12 Lab 12 - Zonal Statistics and Overlap Analysis

So far we have been mostly keeping to one of the two main data models: vectors and rasters. We have learned several ways to work with either, but they are mostly treated separately. The two exceptions are the Mask by Layer tool that lets us clip a raster based on a vector shape, and the Polygonize tool, which converts rasters into vectors.

In this lab you will learn about Zonal Statistics (QGIS Documentation), one of the main tools that mixes vectors and rasters, and lets you compute pixel statistics for regions defined by polygons. You will also learn about a related tool for points, called Sample Raster Values (QGIS Documentation), and a cousin tool to Zonal Statistics, the Overlap Analysis tool (QGIS Documentation).

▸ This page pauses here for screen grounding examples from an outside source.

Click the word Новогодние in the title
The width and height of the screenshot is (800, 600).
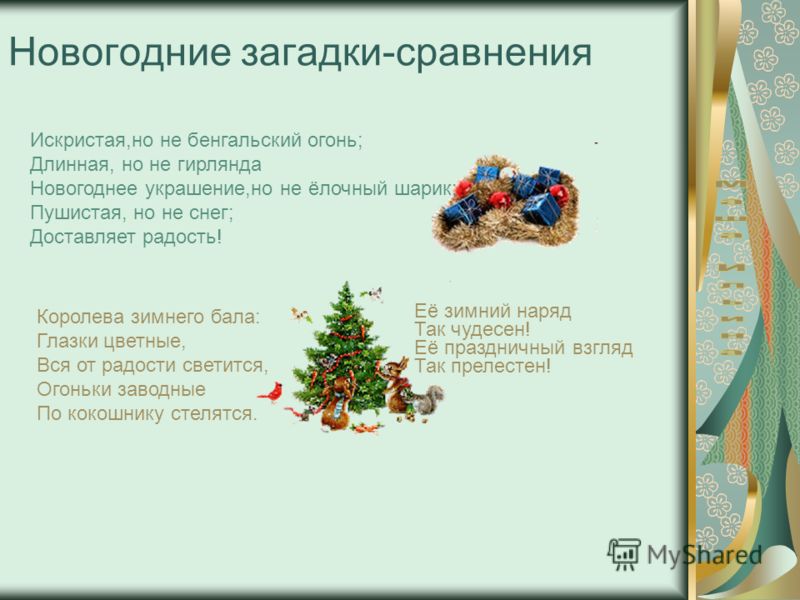pos(120,53)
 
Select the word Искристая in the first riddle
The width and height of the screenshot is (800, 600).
pos(78,140)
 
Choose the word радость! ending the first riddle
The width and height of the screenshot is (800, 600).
pos(182,237)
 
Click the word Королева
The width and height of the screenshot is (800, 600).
pos(81,317)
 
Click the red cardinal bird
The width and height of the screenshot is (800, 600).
pos(272,392)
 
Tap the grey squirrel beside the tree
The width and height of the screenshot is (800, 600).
pos(428,399)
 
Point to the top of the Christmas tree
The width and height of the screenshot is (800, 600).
pos(346,282)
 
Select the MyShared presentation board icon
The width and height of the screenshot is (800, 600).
pos(623,554)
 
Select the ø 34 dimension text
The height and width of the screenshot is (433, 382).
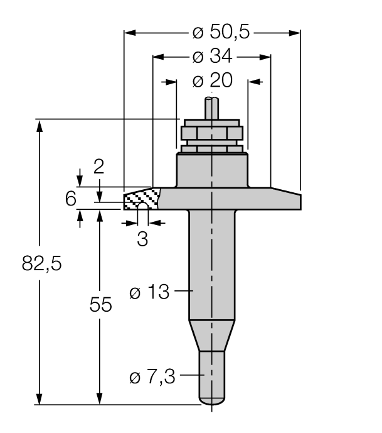coord(212,57)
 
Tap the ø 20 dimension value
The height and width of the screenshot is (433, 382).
coord(212,81)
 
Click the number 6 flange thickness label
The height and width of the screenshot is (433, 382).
coord(71,199)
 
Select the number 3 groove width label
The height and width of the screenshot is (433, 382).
coord(142,239)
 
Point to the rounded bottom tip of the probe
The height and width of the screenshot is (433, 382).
coord(211,400)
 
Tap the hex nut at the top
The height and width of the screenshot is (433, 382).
coord(211,133)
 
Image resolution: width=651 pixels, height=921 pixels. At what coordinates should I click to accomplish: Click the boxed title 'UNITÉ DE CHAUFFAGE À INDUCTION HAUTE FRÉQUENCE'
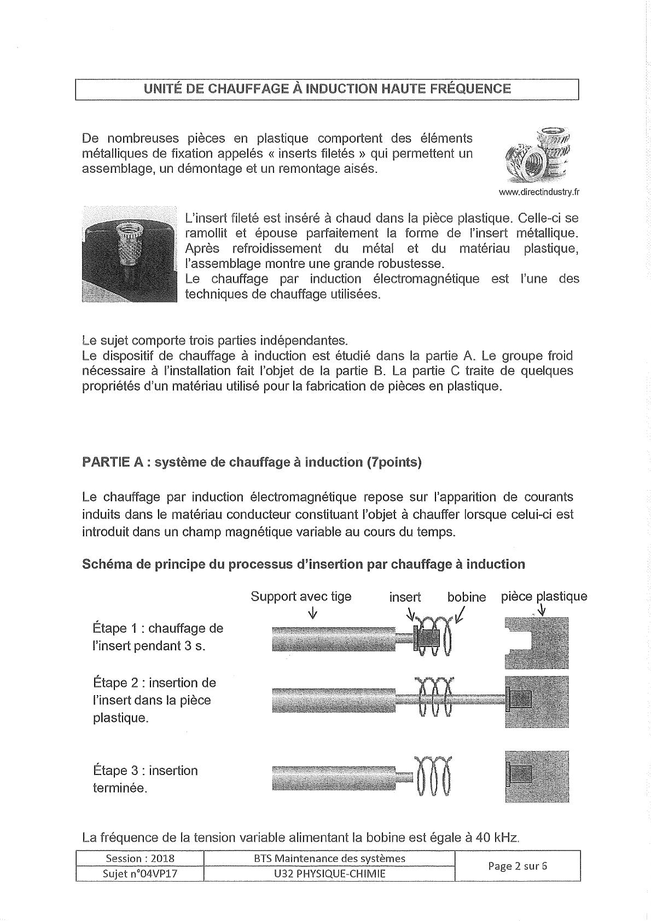point(327,89)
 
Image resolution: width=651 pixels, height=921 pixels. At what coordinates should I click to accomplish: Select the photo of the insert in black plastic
point(130,254)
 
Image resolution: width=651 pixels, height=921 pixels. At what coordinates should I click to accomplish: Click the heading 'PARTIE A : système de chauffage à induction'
point(252,462)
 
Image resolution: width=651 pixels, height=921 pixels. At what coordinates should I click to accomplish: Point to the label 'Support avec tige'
point(301,597)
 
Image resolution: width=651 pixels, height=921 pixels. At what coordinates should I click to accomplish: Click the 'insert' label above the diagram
point(405,597)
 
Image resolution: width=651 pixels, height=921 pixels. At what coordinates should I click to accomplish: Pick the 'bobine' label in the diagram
point(467,597)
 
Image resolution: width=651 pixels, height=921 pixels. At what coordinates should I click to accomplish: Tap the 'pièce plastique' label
point(544,597)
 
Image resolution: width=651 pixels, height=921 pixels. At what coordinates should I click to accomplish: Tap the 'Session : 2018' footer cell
point(140,859)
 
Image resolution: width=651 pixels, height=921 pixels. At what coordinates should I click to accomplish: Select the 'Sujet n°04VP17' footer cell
point(140,873)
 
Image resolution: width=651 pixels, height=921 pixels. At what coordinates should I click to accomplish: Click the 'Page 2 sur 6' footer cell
point(517,866)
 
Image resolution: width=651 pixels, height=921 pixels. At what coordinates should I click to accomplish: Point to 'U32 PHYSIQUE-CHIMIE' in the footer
point(329,873)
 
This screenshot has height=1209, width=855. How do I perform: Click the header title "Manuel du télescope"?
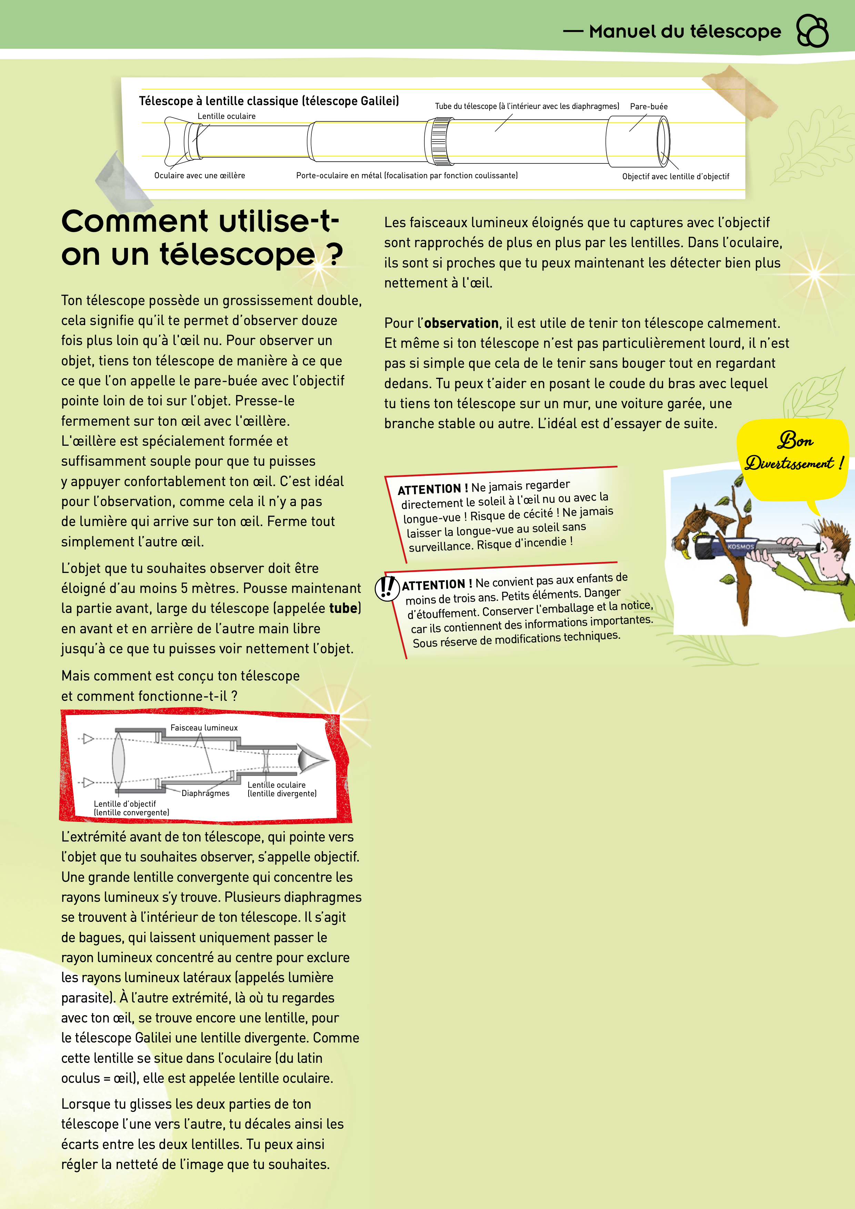684,32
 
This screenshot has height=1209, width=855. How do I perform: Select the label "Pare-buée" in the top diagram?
648,107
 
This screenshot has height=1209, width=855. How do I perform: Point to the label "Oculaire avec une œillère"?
200,175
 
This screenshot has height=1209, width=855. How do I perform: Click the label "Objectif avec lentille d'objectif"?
675,177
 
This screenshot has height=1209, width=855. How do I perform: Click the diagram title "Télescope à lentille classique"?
269,101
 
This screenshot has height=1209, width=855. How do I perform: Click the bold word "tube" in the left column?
343,608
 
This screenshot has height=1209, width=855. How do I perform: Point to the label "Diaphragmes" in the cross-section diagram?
205,793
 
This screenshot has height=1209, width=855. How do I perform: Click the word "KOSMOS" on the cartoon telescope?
740,546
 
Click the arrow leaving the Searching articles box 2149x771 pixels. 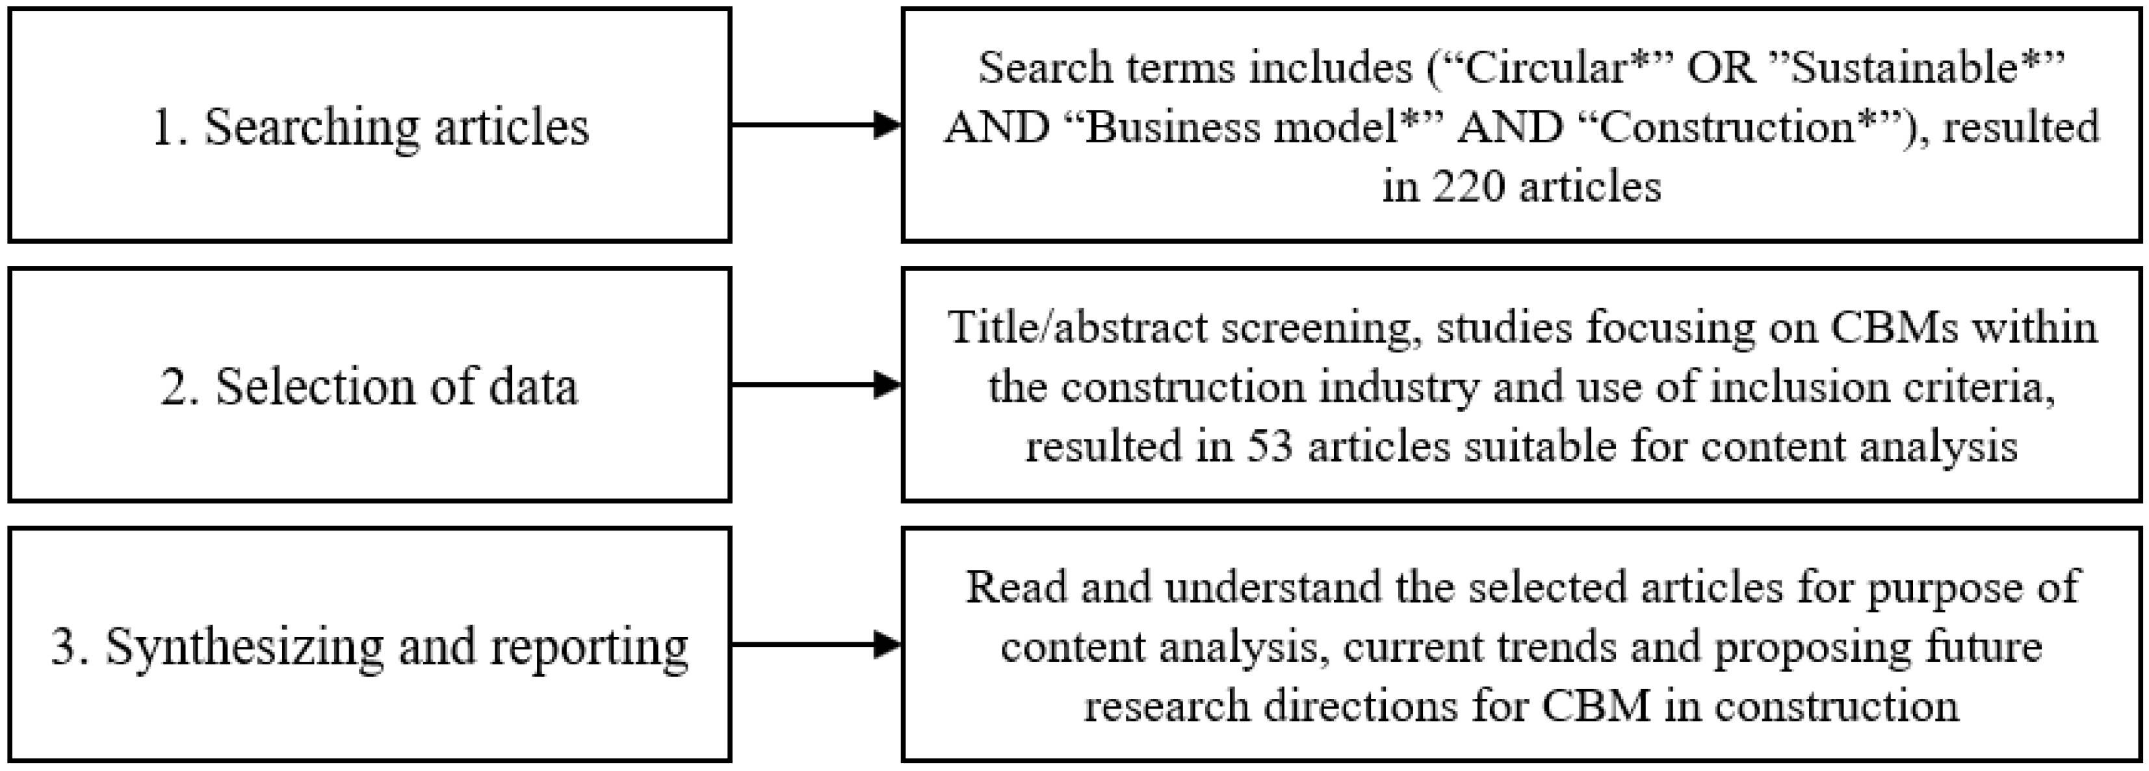coord(816,125)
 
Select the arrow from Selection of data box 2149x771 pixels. coord(816,385)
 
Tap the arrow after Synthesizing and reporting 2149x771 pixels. coord(816,644)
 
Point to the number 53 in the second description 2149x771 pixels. coord(1269,445)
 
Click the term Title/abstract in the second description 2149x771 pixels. coord(1076,327)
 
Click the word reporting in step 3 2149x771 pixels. coord(589,647)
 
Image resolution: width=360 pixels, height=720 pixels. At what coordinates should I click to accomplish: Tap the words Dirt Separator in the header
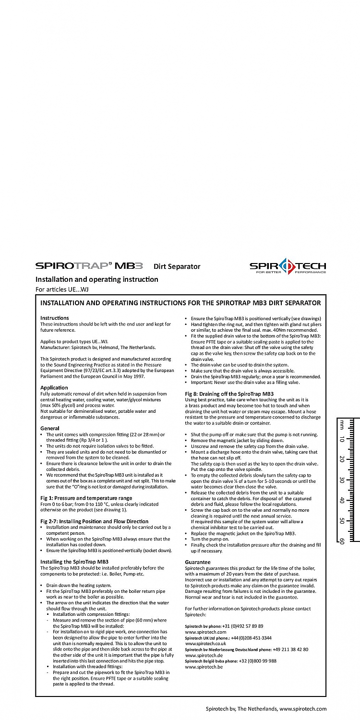coord(177,266)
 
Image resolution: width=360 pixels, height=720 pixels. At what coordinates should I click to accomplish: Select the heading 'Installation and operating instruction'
coord(96,279)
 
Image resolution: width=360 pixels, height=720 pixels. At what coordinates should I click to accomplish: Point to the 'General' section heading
coord(50,428)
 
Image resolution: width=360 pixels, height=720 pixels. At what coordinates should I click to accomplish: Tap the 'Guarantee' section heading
coord(198,562)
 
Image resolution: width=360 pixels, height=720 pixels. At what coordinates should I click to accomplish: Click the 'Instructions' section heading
coord(55,318)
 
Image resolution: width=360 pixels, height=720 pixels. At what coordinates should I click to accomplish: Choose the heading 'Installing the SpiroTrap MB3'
coord(74,561)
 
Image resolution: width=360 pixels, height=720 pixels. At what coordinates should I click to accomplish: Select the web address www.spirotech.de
coord(204,655)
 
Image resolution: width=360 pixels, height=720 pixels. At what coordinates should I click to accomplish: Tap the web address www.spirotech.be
coord(204,667)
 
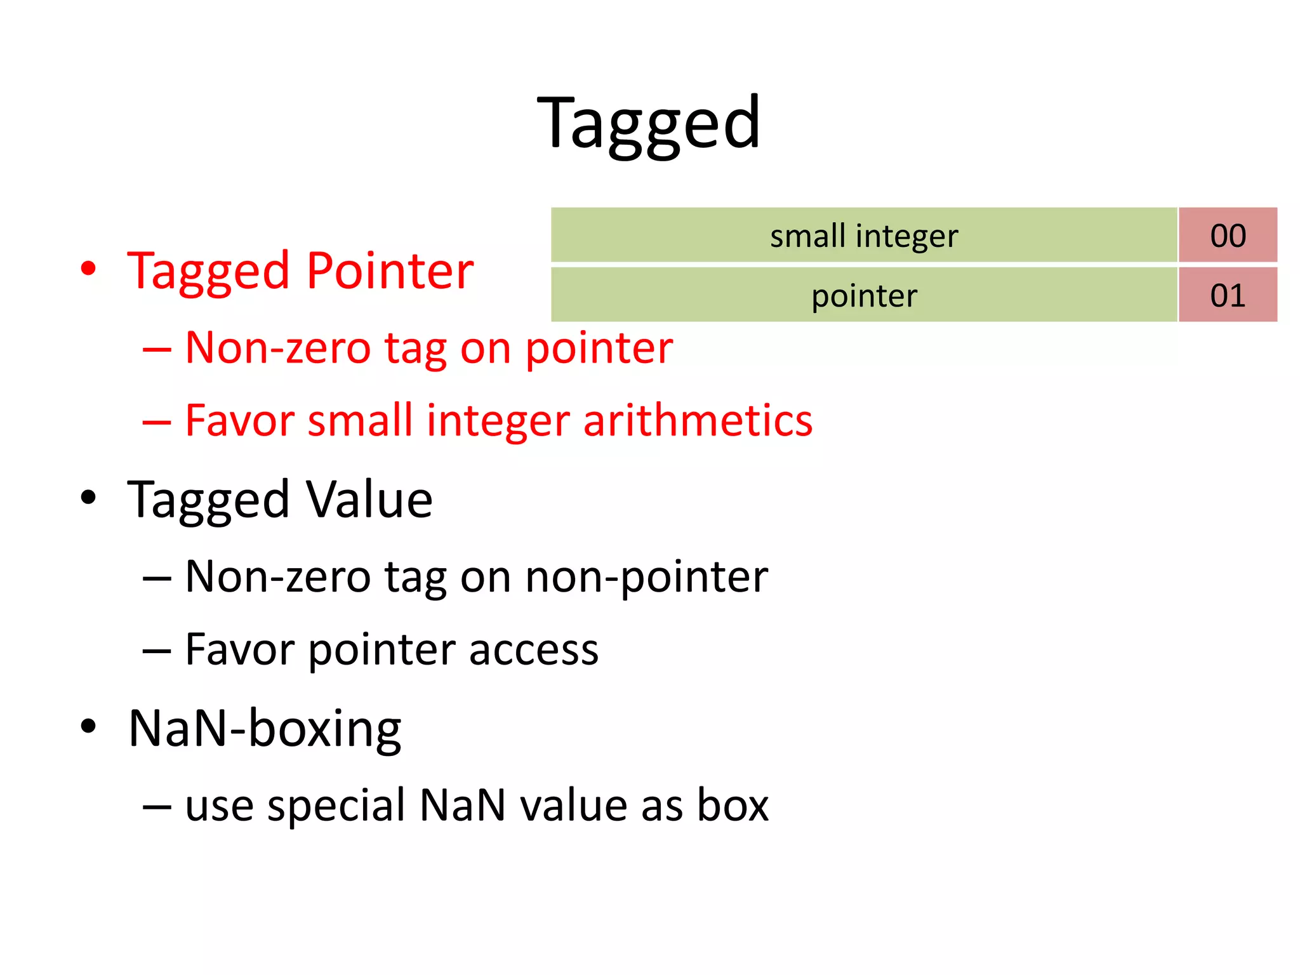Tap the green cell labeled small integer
tap(863, 235)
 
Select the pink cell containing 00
tap(1228, 235)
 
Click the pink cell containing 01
tap(1228, 295)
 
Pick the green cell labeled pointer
tap(863, 295)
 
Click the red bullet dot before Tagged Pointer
tap(88, 269)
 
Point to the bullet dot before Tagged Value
tap(88, 498)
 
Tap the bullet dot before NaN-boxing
tap(88, 726)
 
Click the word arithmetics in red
tap(698, 420)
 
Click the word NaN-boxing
tap(265, 729)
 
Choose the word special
tap(336, 805)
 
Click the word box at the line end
tap(733, 805)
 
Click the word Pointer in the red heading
tap(390, 271)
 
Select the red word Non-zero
tap(277, 348)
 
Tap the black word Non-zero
tap(277, 577)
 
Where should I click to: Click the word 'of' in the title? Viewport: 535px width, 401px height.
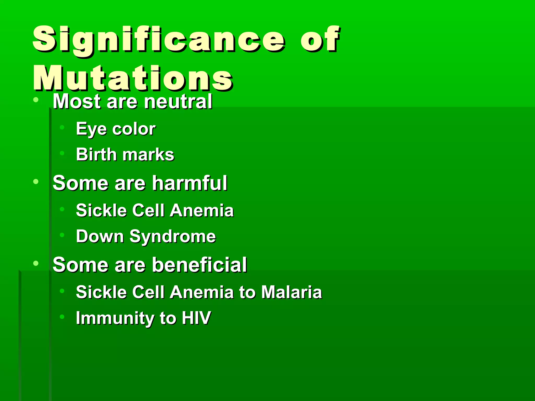320,39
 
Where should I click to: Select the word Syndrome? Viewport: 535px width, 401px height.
173,236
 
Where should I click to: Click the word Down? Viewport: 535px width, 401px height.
100,236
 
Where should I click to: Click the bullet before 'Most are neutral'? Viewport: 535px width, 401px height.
36,100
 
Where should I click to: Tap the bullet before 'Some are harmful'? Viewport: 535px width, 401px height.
36,181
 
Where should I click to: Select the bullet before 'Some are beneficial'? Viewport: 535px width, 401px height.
36,263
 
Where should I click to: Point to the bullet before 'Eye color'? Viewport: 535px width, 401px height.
62,127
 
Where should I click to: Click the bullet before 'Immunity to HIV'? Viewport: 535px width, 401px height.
62,317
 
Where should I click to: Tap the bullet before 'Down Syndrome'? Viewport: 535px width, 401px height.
62,235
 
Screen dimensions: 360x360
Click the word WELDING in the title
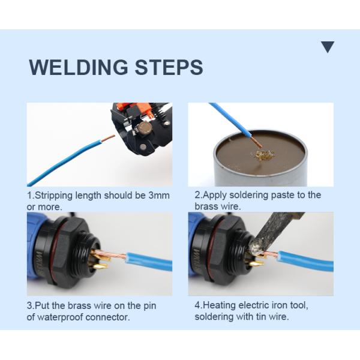point(78,67)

12.1 Guided Exercise 1 - Data preparation

In this exercise, we will look at air pollution data from the city of Amsterdam in the Netherlands. Importantly for this exercise, Amsterdam is broken up into 8 districts or boroughs (stadsdelen), which are further divided into neighbourhoods (buurten).

More specifically, we will be looking at NO\(_2\) (Nitrogen Dioxide) pollution. NO\(_2\) is mainly produced by combustion engines, and impacts respiratory health.

The data for this exercise has been pre-packaged and can be downloaded here, and it consists of the following datasets:

A geopackage file containing four layers:
- The location of several NO2 measurement sites, as point vectors.
- The extent and location of parks and green spaces in Amsterdam, as a polygon vector layer.
- The official boundaries of Amsterdam’s neighbourhoods, as polygon vectors.
- A rectangular polygon defining the extent of the study.
A CSV file containing annual NO\(_2\) measurements for several sites, including the sites identified in the geopackage above.

If you are curious, these files were obtained from the City of Amsterdam geodata portal.

A raster file showing modelled annual NO2 concentrations for the year 2008, produced as an output from this research article. The original files cover all of the Netherlands, but have been cropped to make the file size more manageable for this exercise.

Download the data and create a project folder and a QGIS project for this exercise. The project should be set to EPSG:28992 - Amersfoort / RD New, the standard CRS for the Netherlands.

Tip

Two useful websites to find information about coordinate reference systems are https://epsg.io/ and https://spatialreference.org/. Search for EPSG:28992 in thee websites and see what information they provide.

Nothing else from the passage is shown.